Le déséquilibre économique d'après-guerre n'est certes pas étranger à la série d'affaires pénales, d'une analogie frappante, que nous avons vu surgir dans divers pays d'Europe, pour réprimer des crimes et des délits contre la foi publique. Ces affaires avaient presque toutes un caractère international, non seulement parce que les individus poursuivis étaient de nationalités différentes et agissaient de concert, mais encore parce que les fonds, que ces ,,affaires" procuraient illicitement à ces malandrins cosmopolites, servaient effectivement à un trafic qui devait s'exercer dans différents pays. Ainsi on a eu l'affaire Windischgraetz, en Hongrie, l'affaire Barmat, en Allemagne, d'autres encore, ailleurs.

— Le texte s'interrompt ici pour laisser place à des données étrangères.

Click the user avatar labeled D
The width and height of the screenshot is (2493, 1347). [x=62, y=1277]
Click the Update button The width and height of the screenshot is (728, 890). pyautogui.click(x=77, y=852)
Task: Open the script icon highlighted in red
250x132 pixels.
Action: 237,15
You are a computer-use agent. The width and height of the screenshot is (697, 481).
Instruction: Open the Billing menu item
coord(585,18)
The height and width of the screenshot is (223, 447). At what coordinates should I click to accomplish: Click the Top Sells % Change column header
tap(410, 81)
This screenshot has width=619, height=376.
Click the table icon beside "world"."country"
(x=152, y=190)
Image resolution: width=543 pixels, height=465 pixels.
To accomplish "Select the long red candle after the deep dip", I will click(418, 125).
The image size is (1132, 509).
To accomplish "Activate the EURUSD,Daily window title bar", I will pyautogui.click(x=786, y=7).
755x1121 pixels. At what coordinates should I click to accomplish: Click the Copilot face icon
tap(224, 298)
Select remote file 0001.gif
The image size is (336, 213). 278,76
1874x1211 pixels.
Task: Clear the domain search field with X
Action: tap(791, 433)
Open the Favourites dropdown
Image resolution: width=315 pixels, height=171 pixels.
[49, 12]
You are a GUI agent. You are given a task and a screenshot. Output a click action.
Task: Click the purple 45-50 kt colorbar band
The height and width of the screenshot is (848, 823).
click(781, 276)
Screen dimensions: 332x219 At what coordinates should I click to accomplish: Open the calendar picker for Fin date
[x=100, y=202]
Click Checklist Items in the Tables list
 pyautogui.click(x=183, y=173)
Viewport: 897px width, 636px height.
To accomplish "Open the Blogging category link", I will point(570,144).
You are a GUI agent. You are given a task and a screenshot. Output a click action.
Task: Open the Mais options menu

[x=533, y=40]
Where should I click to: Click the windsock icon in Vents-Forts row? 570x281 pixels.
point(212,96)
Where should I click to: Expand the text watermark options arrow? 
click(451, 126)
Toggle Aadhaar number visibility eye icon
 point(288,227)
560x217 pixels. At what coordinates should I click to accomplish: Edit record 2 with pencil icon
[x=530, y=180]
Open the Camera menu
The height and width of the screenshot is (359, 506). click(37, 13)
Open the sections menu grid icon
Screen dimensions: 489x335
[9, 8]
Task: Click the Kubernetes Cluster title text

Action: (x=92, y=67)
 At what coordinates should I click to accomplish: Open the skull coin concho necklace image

Ajoutez à cela que la fabrication de billets de banque, tant faux que véritables, a pris un développement incroyable ces derniers temps. Cette activité bancaire inouïe est devenue en quelque sorte un moyen de défense d'Etat à Etat. L'inflation excessive, pratiquée par beaucoup de gouvernements, au point d'être bien près de devenir illicite et, en tous cas, injuste à l'égard des populations qu'elle dépossédait, a dû avoir, par son dédain de la moralité, une influence néfaste sur l'imagination des falsificateurs en général et de ceux qui étaient enclins à la contrefaçon des monnaies en particulier.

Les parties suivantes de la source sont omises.